Senja akan segera menyambut, sebelum berbalik dan berpamitan pulang, ajik menitipkan sekilo salak gula pasir dan papaya di bagasi dan mengikat lima durian terbaik diantara roda belakang di suspensi mobil. Untuk nanti aku berikan ke Desak Putu Sri di rumah kontrakannya dimana dia dan kekasihnya kini tinggal bersama. Aku menyikapi dewasa permintaan ini dan berjanji akan menyerahkan langsung ke anaknya, walau jujur tanpa melihat diapun dada ini selalu bergemuruh memikirkannya. Dan kini aku diminta membawa ttipan ini langsung ke rumahnya. Tapi itulah pengharapan dewasa. Durian ini pernah kita nikmati bersama sama setahun yang lalu di desa sejuk ini, dan kini durian ini akan dia nikmati bersama kekasihnya di sana dan aku tahu dia pastilah tak membekaskan diriku di ingatannya.

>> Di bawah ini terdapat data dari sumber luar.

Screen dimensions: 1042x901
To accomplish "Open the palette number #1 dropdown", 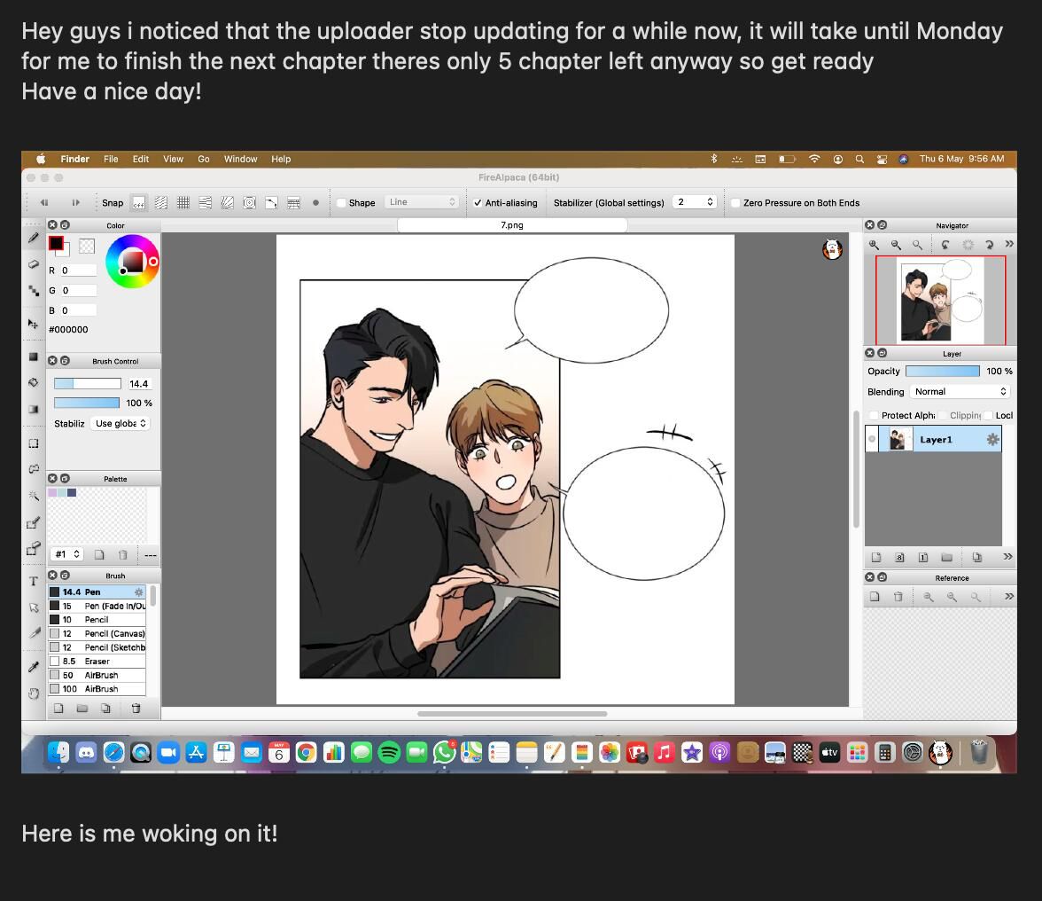I will coord(67,554).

Berkendara pulang selama dua jam perjalanan, ketika sinyal radio bisa kudapatkan lagi, lagu mandarin hao xiang hao xiang milik Vicky Zhao kembali terdengar. Entah kebetulan atau memang jalannya seperti itu, lagu ini memenami beberapa kilometer perjalananku kembali ke Denpasar. Dan aku berharap bisa segera bertemu Desak Putu Sri untuk kuserahkan salak gula pasir dan papaya titipan ajiknya di kampung dan juga berharap agar ikatan tali durian di belakang mobil tidak kendor dan terputus dan kelima durian hasil panen ini bisa tiba dengan selamat di tangan perempuan bernama Desak Putu Sri, perempuan hebat yang telah mengambil separuh sisa hatiku.
Denpasar telah diselimuti malam ketika aku memasukan mobil kepelataran parkir rumah kontrakanku. Aku tengok kebelakang mobil, lima buah durian kokoh masih bergelayutan disana. Seakan ada bisikan diantara semerbak harum baunya, masih ada harapan untuk berbahagia asal kita mau berusaha dan menanti sebuah keajaiban kecil. Desak putu Sri, cintaku masih terikat kepadamu.